Do you also have a comment about the award of "Hero of Chiropractic" made in 2000 by the Pediatric Council of the International Chiropractor's Association? It was made to a man who was in prison for murdering a ten-week old baby and was granted on the basis that the child had died from a vaccine reaction, not a savage beating by a vicious thug.
The use of derogatory language is also unhelpful. To infer it is a misconception to see "chiropractors ... (as) ... some sort of back pain specialist(s)" is mischievous, as any cursory review to compare the chiropractic curriculum against the medical curriculum will attest.
Why are back pain specialists treating autism, ADHD, colic and ear infections?
Bowditch may be surprised to note that it is not only the breadth of content but its depth that ensures chiropractors are the experts in non-invasive spinal care.
I met someone recently who is an expert in UFOs.

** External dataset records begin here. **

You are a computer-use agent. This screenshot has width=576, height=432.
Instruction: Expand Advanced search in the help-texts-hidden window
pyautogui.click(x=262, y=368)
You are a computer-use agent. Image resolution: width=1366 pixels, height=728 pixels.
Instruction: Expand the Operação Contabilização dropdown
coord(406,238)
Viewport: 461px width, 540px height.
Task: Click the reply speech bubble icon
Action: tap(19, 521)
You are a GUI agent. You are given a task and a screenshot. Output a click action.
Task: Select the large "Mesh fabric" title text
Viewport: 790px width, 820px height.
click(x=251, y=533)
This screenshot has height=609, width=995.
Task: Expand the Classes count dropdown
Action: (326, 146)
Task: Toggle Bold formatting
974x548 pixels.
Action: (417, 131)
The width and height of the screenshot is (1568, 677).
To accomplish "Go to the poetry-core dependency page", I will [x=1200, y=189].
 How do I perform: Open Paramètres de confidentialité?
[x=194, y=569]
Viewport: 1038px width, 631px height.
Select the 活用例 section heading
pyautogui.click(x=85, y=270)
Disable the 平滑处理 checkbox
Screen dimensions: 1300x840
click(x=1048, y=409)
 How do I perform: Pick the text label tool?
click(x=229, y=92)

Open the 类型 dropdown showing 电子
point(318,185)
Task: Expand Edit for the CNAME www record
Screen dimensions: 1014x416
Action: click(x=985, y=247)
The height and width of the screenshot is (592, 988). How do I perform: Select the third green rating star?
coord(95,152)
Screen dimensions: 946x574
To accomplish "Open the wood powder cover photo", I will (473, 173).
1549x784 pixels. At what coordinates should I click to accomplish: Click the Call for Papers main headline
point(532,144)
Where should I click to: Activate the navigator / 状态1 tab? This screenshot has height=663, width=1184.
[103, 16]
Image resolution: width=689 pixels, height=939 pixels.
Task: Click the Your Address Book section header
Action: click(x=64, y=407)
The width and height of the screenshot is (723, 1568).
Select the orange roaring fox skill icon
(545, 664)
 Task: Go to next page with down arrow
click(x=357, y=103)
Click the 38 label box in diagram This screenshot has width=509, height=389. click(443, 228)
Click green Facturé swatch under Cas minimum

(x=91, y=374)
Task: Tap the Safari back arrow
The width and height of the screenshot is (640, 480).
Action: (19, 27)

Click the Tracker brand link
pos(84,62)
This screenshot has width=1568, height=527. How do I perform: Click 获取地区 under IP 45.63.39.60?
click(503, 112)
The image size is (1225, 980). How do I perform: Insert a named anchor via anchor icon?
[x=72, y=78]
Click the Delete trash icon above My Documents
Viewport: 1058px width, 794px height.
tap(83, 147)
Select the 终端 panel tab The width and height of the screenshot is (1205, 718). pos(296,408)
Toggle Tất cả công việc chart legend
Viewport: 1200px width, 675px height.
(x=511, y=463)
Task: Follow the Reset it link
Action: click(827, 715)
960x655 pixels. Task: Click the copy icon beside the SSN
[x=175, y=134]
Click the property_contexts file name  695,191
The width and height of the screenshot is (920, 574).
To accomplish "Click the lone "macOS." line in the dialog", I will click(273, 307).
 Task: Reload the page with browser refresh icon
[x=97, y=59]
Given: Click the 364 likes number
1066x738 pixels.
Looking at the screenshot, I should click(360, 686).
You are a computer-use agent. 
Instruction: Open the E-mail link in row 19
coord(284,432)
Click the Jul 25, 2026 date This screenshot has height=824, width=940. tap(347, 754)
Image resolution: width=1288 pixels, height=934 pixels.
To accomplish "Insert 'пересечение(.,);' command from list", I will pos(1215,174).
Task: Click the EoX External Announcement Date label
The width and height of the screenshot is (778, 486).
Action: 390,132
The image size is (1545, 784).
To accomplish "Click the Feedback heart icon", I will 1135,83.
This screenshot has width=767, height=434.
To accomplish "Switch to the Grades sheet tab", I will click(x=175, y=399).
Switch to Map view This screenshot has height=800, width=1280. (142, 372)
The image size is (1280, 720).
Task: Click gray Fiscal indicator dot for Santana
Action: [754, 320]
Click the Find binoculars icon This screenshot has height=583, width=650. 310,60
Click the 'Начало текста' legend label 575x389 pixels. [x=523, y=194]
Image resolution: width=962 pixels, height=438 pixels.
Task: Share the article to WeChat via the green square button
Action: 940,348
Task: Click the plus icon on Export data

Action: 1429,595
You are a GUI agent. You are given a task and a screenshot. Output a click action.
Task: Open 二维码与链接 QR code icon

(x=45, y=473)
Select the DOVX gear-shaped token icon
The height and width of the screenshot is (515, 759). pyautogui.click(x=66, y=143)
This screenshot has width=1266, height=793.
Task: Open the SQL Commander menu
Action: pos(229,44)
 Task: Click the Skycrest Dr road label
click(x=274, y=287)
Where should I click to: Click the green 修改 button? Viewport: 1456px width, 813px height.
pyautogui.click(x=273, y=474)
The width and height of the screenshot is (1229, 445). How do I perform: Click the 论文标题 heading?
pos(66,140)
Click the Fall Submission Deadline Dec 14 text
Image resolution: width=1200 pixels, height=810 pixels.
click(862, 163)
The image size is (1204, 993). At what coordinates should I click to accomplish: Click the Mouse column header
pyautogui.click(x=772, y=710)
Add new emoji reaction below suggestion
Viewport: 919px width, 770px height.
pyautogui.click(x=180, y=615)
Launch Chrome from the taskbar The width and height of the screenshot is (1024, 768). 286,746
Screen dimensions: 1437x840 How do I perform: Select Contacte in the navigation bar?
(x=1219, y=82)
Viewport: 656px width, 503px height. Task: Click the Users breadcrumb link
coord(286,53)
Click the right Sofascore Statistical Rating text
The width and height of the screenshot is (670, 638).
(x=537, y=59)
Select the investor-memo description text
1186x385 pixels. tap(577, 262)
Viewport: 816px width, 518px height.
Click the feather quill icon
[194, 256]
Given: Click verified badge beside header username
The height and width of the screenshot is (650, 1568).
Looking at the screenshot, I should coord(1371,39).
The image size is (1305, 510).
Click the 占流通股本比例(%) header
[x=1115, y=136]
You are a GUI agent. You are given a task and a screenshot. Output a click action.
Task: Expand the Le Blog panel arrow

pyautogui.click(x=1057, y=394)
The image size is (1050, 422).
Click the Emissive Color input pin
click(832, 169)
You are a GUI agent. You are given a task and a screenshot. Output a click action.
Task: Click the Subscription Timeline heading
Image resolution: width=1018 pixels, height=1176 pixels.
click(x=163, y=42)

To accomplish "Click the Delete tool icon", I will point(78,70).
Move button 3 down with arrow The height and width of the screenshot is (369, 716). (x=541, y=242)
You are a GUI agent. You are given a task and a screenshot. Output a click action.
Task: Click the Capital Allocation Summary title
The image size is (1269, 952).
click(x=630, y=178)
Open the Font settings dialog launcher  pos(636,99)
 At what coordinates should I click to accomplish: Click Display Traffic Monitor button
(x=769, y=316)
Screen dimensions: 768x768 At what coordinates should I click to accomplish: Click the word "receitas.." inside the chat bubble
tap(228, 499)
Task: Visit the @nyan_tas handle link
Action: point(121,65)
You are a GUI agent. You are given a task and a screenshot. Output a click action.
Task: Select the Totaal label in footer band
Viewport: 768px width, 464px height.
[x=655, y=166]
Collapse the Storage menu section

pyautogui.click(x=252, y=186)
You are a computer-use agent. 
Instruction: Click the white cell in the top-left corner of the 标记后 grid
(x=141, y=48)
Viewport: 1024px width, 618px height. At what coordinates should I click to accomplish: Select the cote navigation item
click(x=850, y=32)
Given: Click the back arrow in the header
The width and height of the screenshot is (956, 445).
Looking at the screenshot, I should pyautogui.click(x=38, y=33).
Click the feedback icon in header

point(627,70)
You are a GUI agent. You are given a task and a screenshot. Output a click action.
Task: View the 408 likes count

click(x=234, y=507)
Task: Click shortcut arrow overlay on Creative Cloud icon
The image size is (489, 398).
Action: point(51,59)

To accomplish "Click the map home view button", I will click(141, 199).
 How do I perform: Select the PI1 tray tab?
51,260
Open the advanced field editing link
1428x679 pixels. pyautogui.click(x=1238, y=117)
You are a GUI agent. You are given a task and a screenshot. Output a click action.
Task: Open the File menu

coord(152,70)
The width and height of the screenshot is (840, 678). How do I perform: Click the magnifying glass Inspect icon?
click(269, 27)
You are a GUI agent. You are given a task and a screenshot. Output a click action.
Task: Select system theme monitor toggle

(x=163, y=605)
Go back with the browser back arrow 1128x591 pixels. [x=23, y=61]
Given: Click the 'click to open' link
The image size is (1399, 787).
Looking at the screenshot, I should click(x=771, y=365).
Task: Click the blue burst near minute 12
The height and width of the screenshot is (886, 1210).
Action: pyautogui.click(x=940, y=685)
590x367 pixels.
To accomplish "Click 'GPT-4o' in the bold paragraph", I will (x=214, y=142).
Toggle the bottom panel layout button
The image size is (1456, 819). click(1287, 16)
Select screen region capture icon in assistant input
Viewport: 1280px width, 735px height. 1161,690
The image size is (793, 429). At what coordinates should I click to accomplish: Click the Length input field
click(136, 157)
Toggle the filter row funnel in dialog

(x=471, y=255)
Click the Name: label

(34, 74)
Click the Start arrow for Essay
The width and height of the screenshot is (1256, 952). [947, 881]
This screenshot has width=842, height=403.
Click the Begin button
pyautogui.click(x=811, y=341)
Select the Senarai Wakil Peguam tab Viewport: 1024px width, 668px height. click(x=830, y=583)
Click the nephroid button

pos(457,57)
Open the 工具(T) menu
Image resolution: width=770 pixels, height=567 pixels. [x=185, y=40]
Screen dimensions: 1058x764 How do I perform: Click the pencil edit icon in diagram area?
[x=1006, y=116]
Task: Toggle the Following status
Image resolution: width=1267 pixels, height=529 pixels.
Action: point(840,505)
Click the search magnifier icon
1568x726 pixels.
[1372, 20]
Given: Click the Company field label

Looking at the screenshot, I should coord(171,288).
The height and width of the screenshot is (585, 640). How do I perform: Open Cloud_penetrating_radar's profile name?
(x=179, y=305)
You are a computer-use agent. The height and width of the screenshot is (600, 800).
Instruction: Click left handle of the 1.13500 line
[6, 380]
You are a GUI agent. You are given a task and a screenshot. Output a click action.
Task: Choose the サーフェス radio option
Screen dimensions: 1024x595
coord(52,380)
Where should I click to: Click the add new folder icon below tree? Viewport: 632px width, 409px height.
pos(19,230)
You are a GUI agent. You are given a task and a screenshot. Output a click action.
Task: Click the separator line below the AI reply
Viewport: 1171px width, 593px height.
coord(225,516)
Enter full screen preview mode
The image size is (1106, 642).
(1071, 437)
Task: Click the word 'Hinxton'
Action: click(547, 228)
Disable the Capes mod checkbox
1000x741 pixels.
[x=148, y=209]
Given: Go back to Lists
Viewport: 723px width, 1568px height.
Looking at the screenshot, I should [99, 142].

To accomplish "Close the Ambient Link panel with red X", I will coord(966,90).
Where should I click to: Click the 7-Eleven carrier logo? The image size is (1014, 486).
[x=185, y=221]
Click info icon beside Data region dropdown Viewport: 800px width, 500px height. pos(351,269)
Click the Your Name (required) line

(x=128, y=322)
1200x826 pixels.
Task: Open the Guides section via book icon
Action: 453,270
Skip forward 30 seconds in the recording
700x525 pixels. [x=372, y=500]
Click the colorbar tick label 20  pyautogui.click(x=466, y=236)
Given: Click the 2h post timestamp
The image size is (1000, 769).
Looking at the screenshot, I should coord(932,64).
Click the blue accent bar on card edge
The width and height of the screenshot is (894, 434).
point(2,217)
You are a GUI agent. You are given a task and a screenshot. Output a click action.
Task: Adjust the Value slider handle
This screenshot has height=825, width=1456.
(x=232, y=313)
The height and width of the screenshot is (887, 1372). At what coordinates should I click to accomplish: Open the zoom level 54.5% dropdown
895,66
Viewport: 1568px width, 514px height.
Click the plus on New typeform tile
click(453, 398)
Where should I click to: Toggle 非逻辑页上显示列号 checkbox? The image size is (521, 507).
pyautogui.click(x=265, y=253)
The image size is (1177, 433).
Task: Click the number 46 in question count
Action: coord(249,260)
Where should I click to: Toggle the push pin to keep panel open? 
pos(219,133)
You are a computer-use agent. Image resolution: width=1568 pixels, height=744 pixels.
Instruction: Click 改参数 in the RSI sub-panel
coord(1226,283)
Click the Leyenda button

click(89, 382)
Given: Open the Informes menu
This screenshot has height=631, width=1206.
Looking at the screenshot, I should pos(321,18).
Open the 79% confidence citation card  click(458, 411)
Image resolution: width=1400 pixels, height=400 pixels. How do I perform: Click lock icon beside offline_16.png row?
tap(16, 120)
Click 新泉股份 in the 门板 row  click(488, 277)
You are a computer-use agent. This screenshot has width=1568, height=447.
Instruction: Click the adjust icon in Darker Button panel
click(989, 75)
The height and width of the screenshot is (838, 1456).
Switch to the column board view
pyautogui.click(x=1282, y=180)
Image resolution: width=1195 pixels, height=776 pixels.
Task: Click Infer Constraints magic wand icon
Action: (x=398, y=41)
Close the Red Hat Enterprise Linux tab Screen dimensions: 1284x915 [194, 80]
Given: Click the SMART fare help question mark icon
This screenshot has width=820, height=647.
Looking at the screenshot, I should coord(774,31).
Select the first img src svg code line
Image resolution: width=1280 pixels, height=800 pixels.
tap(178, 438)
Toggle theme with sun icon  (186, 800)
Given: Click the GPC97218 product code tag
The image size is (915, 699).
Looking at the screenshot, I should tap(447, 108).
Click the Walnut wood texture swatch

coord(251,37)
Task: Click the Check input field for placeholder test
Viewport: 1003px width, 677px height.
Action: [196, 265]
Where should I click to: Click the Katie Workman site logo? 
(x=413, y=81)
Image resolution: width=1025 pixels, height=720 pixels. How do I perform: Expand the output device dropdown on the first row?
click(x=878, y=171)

His knowledge of flying saucers was both wide and deep.
He is welcome to visit my University's anatomy lab and pathology museum by arrangement; he may be surprised at the superb quality of the material that underpins the learning undertaken by registered student chiropractors. And yes, student chiropractors are registered under the new National Scheme.
And in coming back to the observation that chiropractic now sits between complementary and Western medicine
This dichotomy always amuses me. As Claire said to Elwood in The Blues Brothers: "We got both kinds here, complementary AND Western". What could be more Western than something invented in the USA? Bruce Springsteen sang a song about it.
it must be stated that the National Health Professions Regulation Act ranks chiropractic alongside medicine, dentistry, pharmacy, nursing, psychology and a number of other disciplines and applies the same rigid principles of registration. Further, the profession-specific Boards are also charged with the accreditation of educational programs and the public can take heart from the fact that Government is indeed keeping a close eye on the major health disciplines in Australia, of which chiropractic is one. The outcome of this will be a strengthening of what Bowditch recognises as "an excellent health system."
My view is that registration does nothing except allow practitioners of fringe "complementary" modes of "medicine" to assume a cloak of respectability. It is made even worse when education and registration standards are set by the very people who need to be controlled. That something like chiropractic, which contradicts almost all that is known in medicine, can be accepted as a medical profession is not just a tragedy, it is a disgrace.
Perhaps it is time for The Naked Sceptic to move on to a topic about which he actually has contemporary and factual information, instead of filling a few column inches with an old agenda revealing misinformation, ignorance and prejudice.
Yours sincerely,
Associate Professor Phillip Ebrall
Spokesperson, Chiropractors' Association of Australia
Phillip Ebrall is Associate Professor of Chiropractic Education at RMIT University Melbourne, and an Adjunct Professor in the Faculty of Medicine at the International Medical University in Kuala Lumpur.
I'm waiting patiently (25/2/2012)
In 2006 the Chiropractors' Association of Australia came up with a Strategic Plan.

They even had some major objectives.

Unfortunately they probably have managed to influence health policy in the last few years, because chiropractors can now legally use the title "Dr" in front of their names to confuse the public about reality. We are still waiting for that "credible scientific research" though. Actually, if chiropractic was shown to be useful to treat any medical condition and this was demonstrated using properly-conducted clinical trials the appropriate term might be "incredible research". Much like hearing about successful transmutation of lead into gold, or achieving true "free energy", or maybe finding a single cure for all forms of cancer.